For serious design work, do not rely on assumptions alone. Use measured wind data at the intended installation height whenever possible. Publicly available wind maps can help in the early stages, but on-site anemometer data or validated mesoscale modeling will produce better results. Authoritative technical resources from government and academic sources are particularly valuable for this. You can review wind energy basics from the U.S. Department of Energy Wind Energy Technologies Office, technical research publications from the National Renewable Energy Laboratory, and educational wind resource materials from the U.S. WINDExchange program.
Interpreting Calculator Results the Right Way
A calculator should help you compare options, not create false precision. If your result shows a few hundred watts of electrical output at a given wind speed, that is a point estimate at that speed, not a guarantee of constant production. Actual annual output depends on how frequently those wind speeds occur, how smooth or turbulent the site flow is, and how the turbine behaves during start-up, gusts, and low-wind conditions.
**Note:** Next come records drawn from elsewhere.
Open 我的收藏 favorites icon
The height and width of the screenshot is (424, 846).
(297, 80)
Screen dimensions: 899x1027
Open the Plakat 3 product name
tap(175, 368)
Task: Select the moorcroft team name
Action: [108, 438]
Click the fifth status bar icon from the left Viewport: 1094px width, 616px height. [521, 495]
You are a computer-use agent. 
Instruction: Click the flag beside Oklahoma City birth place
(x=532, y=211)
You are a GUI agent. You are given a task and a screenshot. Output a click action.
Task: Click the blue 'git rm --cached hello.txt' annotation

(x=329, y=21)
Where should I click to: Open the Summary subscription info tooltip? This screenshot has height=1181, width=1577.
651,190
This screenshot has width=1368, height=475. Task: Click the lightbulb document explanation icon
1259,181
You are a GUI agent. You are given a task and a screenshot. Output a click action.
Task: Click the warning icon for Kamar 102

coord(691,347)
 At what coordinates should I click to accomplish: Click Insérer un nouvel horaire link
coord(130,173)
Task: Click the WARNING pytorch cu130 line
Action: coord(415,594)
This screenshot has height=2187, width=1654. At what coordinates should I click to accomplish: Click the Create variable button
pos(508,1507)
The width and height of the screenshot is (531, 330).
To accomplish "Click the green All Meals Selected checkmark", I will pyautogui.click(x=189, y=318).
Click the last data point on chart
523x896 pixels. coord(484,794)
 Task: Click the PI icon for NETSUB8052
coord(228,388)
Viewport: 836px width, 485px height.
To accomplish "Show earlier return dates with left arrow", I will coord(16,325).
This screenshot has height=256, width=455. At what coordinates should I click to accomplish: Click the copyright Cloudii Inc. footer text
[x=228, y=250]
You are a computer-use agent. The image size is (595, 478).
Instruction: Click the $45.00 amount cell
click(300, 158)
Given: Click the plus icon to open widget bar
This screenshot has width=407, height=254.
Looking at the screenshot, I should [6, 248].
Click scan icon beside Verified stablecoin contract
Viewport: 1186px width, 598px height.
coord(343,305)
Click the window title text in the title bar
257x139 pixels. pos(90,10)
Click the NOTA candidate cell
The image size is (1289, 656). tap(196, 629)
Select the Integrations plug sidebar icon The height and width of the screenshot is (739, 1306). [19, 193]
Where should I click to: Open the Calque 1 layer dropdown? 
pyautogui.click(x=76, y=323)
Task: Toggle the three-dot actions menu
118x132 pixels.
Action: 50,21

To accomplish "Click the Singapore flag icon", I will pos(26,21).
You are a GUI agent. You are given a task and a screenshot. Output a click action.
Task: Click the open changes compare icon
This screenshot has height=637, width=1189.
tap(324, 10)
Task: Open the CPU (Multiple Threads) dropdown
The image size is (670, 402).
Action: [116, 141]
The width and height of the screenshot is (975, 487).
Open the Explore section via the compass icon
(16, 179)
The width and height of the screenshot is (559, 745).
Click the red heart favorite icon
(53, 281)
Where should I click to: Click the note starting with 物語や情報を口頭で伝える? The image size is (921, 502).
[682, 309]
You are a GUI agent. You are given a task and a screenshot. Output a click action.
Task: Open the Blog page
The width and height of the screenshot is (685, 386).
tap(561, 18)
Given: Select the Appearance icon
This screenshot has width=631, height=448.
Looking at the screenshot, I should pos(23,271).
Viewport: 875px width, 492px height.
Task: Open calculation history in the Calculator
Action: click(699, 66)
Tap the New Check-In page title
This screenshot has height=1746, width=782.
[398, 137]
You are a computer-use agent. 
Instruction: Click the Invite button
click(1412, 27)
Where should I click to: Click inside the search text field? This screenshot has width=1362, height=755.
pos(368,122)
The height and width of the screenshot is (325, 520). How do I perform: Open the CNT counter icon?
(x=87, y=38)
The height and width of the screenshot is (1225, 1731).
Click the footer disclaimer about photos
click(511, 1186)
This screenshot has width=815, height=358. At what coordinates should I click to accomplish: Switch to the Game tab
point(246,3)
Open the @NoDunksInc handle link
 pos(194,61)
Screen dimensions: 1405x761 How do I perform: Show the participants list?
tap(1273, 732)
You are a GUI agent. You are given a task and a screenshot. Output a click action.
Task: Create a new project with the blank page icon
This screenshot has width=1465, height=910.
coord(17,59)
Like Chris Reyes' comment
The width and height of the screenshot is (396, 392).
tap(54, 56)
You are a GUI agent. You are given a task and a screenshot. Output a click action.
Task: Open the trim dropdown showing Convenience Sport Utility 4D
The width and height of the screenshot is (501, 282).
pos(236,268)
Use the calculator in three steps. First, enter realistic dimensions and wind conditions. Second, run the estimate with conservative, standard, and optimistic assumptions to establish a range. Third, compare the resulting annual energy with your actual demand, whether that is lighting, sensors, battery charging, ventilation, or grid-tied offset. If the annual energy remains too low even under favorable assumptions, the project likely needs either a larger rotor, a taller installation, or a better wind site.
Final Takeaway
Vertical axis wind turbine calculations are not difficult, but they do require disciplined inputs and realistic interpretation. Start with swept area, air density, and wind speed. Apply a defensible power coefficient and system efficiency. Estimate RPM and torque to ensure generator compatibility. Then convert average output into annual energy using operating hours and availability. When these steps are done carefully, you get a practical picture of whether a VAWT concept is technically plausible and economically sensible. The calculator above gives you a robust first-pass engineering estimate and a visual power curve, making it easier to compare designs before committing to fabrication or purchase.